Warehouse Theatre, Croydon
For the most part, Signdance Collective’s new show is extraordinarily original and enthralling. This company’s professed aim is to “merge several artistic disciplines together” and to “explore the creative possibilities that disability suggests”.
Artistic director and leading performer David Bower may be familiar to moviegoers as Hugh Grant’s deaf, and wonderfully honest, brother in Four Weddings and a Funeral, and with this company he is no less honest, in fact almost ruthlessly so. What he sets out to achieve in the most compelling of these four pieces is an expression of the inner journey he had to make in order to reconcile himself to “the Noise” - the tinnitus he has suffered since 1986 following an Indie gig. In this uncompromising performance he seems to become the sounds in his own head at the same time as trying to cast them out. It is as if a devil has taken root behind his eyes and he is determined not to be driven mad. Unforgettable.
Let’s continue with the pluses. Providing a dizzying background to this is some excellent live rock music (courtesy of Luke Barlow) and in the first half of the evening singer/songwriter Alex Ward also performs several splendidly abrasive songs of his own, accompanied by his own electric guitar and “sign theatre” from Isolte Avila.
The final piece conveys in choreographic terms the struggle between two people locked in a floundering relationship. Isolte’s dance career was cut short by arthritis and her skill now resides more in a physical demonstration of emotion rather than perfect poise.
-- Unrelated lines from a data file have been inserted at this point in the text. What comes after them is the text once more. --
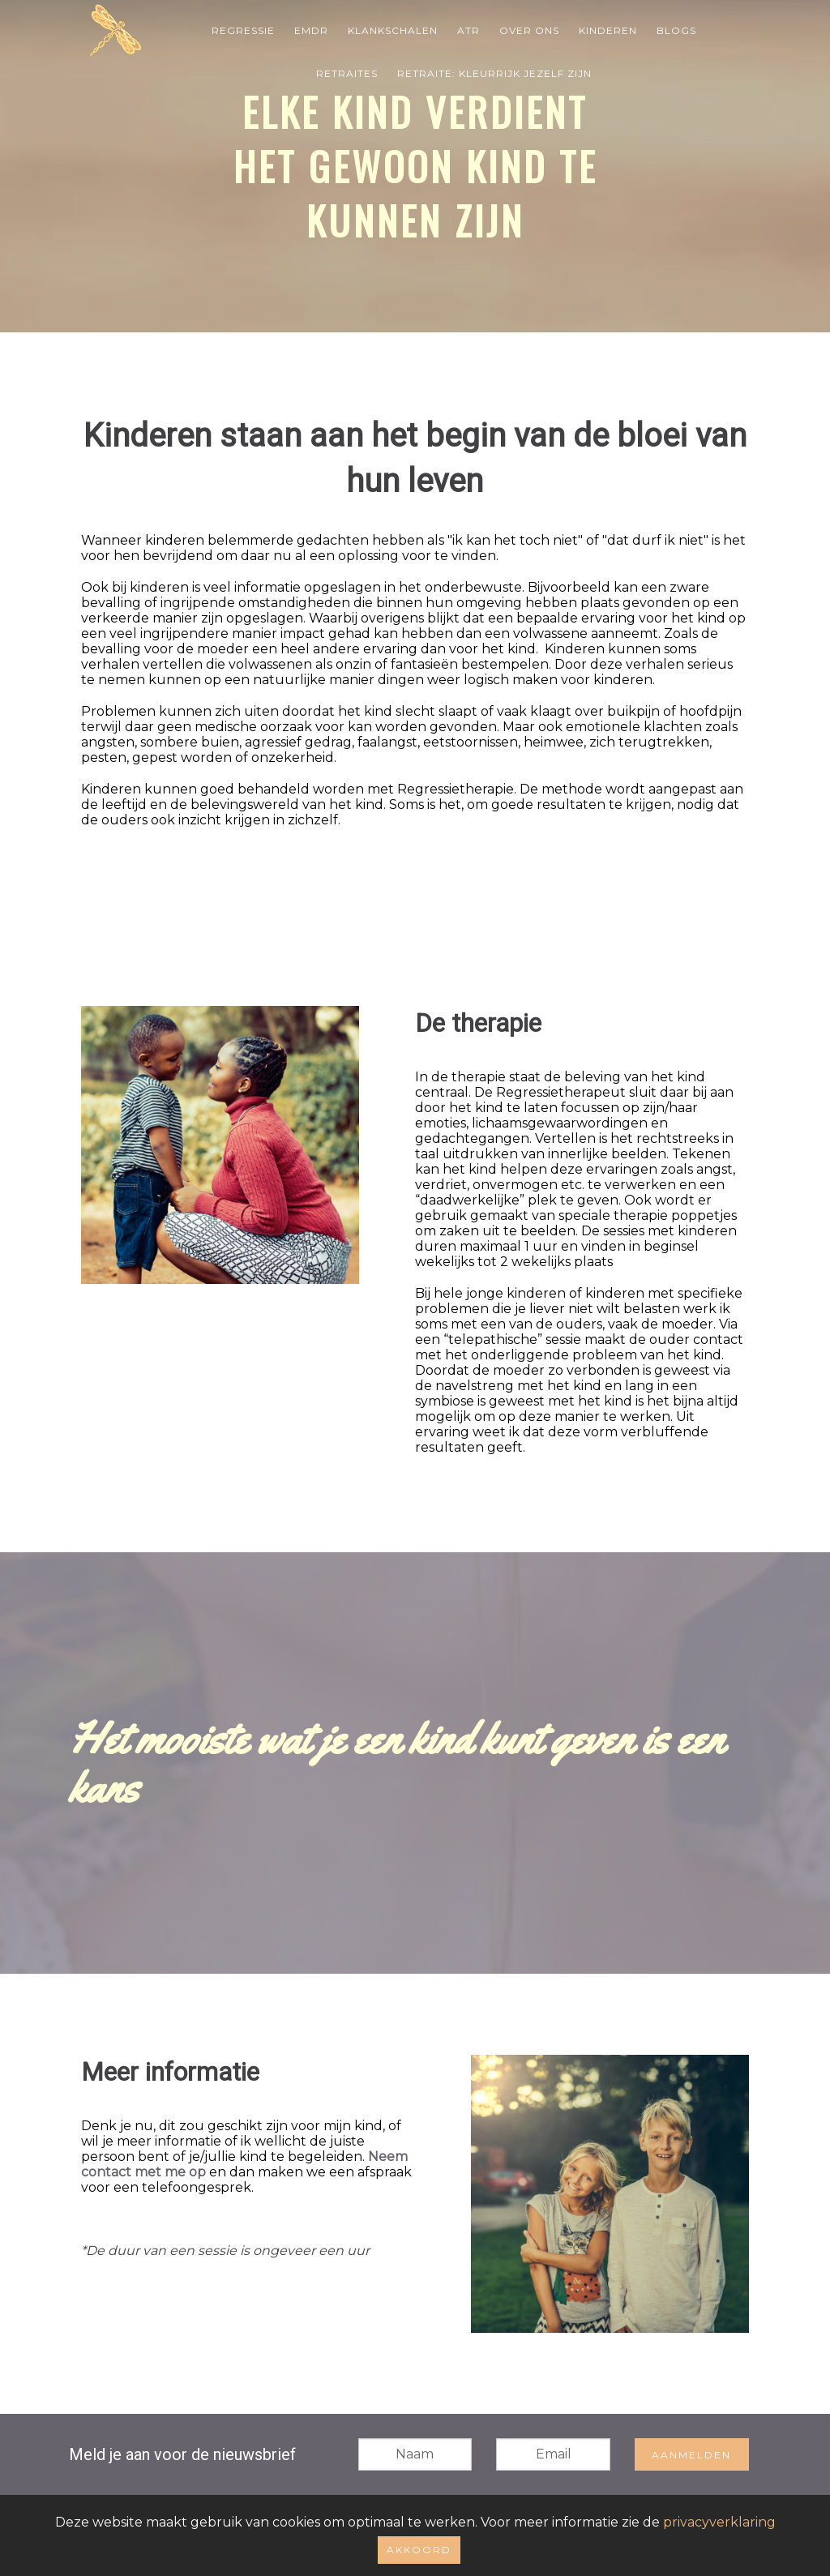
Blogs (676, 30)
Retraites (347, 73)
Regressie (243, 30)
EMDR (311, 30)
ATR (468, 30)
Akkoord (419, 2550)
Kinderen (608, 30)
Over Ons (529, 30)
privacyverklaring (719, 2522)
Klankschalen (393, 30)
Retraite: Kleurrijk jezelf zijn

The result is intense and truthful, and again the music (Mark Holub) captures all the jangling nerve-ends that go with the emotional territory.
The first piece, however, which portrays the assault that language makes from the deaf perspective (it says so in the programme notes), appears too much like an assemblage of random elements and loosely improvised self-expression. Now they play carefully with a chair, now bits of paper are scattered from a bag, now he is videoing a close-up of his own hand – but there seems little cohesion. Alex Ward’s guitar creates a real sense of oppression, but while the rest of the programme has raw energy and total commitment, this item seems disjointed and undermined by stylistic cliché. But, overall, there’s no denying the company’s bravery and innovative spirit.